Tante volte sì è vero, ma non ci avevo dato tanto credito, avevo tirato dritto con i miei pensieri, seppellendo nel mio io profondo tutto il resto. Che porco! Come moltissimi  uomini; ero quindi in buona compagnia. Ma gli altri non erano qua ad aiutarmi adesso; dopo mi sfotteranno alla grande, mi diranno: dovevi fare così, dovevi fare cosà, bella forza! Le sento già le loro voci gracchianti, loro e delle loro fresche compagne di vita; ma io non mi faccio mica intimidire da quattro stronzi; ne ho fatte di cotte e di crude riuscendo sempre nell’impresa. Riuscirò anche stavolta e tra grandi onori prenderò i loro soldi!
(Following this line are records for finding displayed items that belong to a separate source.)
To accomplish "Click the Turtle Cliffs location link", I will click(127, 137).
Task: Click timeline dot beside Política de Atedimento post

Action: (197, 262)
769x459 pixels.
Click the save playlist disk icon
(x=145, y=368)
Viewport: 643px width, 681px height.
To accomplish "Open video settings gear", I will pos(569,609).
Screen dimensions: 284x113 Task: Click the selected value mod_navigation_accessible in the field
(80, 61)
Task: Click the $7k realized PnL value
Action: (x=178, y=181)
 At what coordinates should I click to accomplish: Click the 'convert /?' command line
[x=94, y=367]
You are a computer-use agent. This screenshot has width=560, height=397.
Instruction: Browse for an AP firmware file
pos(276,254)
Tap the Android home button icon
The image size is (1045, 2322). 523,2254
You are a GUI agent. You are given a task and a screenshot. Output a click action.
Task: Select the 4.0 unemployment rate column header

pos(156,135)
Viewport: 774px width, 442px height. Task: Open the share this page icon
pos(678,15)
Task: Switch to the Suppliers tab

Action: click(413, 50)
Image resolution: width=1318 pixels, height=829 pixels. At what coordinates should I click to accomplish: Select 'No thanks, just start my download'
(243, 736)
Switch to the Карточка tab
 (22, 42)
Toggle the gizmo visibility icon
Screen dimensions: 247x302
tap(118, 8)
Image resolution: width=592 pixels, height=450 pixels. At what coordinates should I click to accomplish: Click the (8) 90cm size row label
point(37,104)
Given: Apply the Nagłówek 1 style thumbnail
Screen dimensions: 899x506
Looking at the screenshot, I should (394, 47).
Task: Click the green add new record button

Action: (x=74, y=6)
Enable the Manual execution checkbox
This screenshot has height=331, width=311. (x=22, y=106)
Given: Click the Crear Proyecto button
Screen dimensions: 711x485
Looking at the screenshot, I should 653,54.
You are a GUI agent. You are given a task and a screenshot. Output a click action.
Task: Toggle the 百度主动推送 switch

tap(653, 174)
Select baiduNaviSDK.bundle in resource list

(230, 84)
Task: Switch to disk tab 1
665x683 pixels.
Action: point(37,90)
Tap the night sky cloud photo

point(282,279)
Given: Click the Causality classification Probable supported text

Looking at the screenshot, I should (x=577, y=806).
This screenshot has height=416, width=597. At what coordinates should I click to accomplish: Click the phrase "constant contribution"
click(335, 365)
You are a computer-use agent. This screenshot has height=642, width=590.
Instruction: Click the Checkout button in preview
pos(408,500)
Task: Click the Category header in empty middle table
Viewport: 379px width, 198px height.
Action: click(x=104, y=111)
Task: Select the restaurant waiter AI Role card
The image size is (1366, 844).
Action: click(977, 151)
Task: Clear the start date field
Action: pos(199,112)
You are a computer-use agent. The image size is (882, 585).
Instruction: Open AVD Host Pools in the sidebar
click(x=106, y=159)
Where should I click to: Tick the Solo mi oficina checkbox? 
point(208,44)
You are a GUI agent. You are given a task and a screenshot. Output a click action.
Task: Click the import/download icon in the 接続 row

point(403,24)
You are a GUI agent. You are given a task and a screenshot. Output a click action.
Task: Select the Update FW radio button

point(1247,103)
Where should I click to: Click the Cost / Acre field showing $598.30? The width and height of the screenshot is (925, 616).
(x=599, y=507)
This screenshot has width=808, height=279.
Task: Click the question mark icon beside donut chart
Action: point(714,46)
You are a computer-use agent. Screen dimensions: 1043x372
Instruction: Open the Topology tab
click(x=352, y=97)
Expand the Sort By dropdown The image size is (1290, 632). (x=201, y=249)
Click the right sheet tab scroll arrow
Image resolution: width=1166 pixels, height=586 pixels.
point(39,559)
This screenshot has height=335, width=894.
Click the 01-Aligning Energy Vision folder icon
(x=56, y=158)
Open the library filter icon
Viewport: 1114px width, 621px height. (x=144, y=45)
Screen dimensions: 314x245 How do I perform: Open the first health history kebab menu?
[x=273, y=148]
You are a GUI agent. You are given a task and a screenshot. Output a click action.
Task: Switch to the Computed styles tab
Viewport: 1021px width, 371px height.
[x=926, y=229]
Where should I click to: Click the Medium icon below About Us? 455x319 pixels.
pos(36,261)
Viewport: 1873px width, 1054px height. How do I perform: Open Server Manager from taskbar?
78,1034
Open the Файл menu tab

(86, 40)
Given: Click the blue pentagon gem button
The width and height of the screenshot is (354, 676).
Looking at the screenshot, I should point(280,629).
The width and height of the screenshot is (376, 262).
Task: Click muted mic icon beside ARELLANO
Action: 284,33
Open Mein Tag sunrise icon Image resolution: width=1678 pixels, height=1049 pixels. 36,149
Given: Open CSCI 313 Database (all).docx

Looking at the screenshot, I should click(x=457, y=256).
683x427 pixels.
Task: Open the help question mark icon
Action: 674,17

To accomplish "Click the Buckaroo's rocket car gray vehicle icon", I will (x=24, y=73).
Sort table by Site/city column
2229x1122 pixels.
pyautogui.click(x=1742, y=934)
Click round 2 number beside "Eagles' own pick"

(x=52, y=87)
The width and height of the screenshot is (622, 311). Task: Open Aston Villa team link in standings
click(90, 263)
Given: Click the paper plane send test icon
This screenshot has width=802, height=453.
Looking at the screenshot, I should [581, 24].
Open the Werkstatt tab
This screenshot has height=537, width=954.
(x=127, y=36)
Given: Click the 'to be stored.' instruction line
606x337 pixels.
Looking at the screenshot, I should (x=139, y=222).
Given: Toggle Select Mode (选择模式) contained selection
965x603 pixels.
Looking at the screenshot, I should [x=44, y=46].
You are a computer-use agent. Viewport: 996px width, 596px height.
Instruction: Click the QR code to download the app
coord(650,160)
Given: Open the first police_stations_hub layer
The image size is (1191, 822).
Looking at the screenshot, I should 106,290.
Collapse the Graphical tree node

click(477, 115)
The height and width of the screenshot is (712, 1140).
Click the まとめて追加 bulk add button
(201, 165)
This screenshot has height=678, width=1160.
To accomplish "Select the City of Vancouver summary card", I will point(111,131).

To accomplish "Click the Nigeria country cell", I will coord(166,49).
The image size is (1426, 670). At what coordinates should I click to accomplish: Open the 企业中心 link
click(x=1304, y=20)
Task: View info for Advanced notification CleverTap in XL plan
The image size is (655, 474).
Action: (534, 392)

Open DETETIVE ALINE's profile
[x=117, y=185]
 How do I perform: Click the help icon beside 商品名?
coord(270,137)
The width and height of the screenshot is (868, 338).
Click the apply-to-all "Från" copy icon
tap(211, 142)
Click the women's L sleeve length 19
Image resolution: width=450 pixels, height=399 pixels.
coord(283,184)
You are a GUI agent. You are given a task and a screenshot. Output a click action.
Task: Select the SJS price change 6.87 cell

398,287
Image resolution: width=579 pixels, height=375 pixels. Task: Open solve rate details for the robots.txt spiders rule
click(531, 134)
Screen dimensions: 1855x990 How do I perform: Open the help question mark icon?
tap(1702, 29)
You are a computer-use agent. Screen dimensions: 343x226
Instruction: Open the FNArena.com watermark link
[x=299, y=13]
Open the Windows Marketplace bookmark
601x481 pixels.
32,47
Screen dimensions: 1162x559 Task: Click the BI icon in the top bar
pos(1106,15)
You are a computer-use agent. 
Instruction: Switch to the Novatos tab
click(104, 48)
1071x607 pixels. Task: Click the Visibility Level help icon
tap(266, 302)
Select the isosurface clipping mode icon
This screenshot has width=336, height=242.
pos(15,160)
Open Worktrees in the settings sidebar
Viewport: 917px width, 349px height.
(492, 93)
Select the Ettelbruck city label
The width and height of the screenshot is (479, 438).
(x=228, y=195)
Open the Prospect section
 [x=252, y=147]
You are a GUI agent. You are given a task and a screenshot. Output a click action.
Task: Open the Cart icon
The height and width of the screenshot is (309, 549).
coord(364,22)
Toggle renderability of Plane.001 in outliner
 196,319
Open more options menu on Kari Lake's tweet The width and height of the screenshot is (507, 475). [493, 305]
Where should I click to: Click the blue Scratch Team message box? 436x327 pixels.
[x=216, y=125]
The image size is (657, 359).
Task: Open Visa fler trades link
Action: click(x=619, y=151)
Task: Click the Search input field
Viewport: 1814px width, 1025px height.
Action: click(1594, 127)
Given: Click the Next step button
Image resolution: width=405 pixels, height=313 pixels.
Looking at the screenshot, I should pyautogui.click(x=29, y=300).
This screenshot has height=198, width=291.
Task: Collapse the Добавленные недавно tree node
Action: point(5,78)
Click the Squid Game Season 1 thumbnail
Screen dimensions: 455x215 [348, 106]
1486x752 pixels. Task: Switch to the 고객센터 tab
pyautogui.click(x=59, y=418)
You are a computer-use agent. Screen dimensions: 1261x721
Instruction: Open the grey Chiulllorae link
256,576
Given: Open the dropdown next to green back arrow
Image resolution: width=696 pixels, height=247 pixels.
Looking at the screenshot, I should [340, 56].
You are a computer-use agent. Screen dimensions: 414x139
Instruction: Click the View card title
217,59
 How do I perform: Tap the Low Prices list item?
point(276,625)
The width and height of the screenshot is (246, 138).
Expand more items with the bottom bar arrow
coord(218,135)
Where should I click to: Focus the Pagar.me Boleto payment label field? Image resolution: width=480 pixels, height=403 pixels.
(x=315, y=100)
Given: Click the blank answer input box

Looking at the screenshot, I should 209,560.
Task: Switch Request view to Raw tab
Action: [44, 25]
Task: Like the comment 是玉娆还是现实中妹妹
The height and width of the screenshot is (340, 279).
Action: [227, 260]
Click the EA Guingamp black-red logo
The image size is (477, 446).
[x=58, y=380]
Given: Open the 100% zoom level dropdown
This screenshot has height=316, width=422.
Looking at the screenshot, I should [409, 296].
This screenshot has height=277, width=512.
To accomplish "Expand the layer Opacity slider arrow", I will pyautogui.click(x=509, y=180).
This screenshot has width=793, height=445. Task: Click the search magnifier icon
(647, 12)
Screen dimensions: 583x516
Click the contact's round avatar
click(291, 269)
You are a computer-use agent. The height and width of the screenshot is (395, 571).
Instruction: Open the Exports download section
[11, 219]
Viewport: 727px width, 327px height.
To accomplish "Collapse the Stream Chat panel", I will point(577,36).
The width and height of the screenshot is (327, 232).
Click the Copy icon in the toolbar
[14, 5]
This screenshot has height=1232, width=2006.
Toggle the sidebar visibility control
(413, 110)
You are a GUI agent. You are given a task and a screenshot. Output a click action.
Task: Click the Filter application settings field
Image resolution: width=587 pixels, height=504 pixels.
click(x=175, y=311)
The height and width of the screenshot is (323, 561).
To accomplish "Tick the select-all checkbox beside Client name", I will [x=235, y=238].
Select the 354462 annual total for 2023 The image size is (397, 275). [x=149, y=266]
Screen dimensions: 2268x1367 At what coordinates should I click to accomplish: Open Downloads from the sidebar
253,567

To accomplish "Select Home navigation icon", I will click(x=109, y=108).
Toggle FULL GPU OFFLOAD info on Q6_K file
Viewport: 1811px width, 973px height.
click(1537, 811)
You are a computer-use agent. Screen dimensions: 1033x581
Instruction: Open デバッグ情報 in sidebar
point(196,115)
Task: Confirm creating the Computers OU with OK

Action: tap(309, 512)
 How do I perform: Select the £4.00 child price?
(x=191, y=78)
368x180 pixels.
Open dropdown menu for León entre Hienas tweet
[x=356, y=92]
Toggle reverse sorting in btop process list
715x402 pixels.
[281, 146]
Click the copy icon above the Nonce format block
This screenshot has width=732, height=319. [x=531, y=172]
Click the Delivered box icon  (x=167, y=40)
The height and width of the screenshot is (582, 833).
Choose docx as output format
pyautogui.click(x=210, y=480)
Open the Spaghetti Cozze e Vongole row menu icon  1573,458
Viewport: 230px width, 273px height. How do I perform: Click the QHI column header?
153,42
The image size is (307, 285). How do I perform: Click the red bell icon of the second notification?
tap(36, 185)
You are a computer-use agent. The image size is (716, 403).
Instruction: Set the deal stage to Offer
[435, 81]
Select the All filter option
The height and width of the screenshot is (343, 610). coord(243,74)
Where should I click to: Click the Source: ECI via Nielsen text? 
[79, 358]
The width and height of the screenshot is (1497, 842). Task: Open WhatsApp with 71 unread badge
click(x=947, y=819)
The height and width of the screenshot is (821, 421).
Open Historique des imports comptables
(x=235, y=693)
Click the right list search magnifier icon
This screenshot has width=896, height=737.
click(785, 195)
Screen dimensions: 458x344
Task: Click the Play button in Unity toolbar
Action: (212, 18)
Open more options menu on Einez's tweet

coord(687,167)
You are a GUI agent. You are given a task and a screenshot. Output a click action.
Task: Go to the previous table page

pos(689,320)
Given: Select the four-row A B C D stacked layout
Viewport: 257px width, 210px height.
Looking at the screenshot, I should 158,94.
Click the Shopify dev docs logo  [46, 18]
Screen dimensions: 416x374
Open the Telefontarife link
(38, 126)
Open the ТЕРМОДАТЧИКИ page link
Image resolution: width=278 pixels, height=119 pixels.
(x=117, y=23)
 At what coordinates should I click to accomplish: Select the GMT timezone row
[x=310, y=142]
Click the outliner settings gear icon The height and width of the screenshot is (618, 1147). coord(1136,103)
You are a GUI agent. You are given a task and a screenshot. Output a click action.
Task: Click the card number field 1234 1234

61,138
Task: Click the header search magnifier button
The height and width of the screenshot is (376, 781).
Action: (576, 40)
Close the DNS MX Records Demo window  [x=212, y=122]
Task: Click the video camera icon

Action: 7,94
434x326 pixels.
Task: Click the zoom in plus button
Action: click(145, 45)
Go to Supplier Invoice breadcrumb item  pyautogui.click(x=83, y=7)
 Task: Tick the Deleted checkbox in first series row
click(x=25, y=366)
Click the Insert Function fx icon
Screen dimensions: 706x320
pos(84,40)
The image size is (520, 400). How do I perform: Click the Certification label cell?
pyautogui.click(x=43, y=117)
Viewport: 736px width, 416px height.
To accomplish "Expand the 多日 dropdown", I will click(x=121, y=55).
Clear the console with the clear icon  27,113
Intanto sono qua davanti a queste gambe aperte; in mezzo la sacra apertura pare che mi guardi e mi sorrida; che cazzo guardi, che cazzo sorridi. Non è stata completamente colpa mia, è stata anche colpa tua; dovevi essere più avveduta, pensarci, tentare di sottrarti ad una fine così feroce, scappare, magari ci saresti riuscita, con quelle belle gambe, ed invece no! Quindi la colpa è anche tua! Potevo prendere qualcun’altra e tu saresti stata libera e felice di fare quello che volevi; potevi eccome se potevi; invece guardati là riversa con il tuo dolce collo profanato dalle mie mani indecenti, il tuo corpo profanato dai miei sguardi lascivi, la sacra apertura profanata dalle mie mani unte. Non pensavi potesse accadere, invece è accaduto e come il rituale aberrante di una messa nera, stai per essere sacrificata all’altare della cupidigia e fame di sangue. Io sono il sacerdote del sacro rito e pur avendo con le mie mani, procurato la tua fine, sfiorando il tuo collo e poi stringendo, stringendo, fino a farti perdere conoscenza e poi la vita, non mi sento poi tanto colpevole; quanti di questi crimini accadono ogni giorno nel mondo? Tanti! E gli altri sacerdoti del male pensi che abbiano rimorsi o dolori? No! Ti assicuro di no; loro vanno per la loro strada e se ne fregano di te e di tutte quelle come te! A loro interessa solo la sacra apertura, ed il piacere che può rendere agli altri ed a loro; un piacere difficile da spiegare, eppure così semplice da realizzare, anche se a volte ai più appare complesso e particolare. Tutti noi ci rifacciamo a testi precisi antichi d’anni che spiegano tutto; ognuno di noi può però metterci del suo in questo gioco mortale e selvaggio, in modo che il godimento di tutti, possa pian piano trarre giovamento da nuove e particolari idee, che sfociano dalle nostre menti aberranti.
Io invece seguo un testo a me caro. L’ho davanti aperto alla pagina giusta. Guardo quindi per l’ennesima volta la sacra apertura e leggo dal sacro libro le righe a me care dal titolo:

“ Come fare la gallina ripiena; modi ed utilizzi del ripieno; come sopprimere l’animale; come infilare il ripieno”.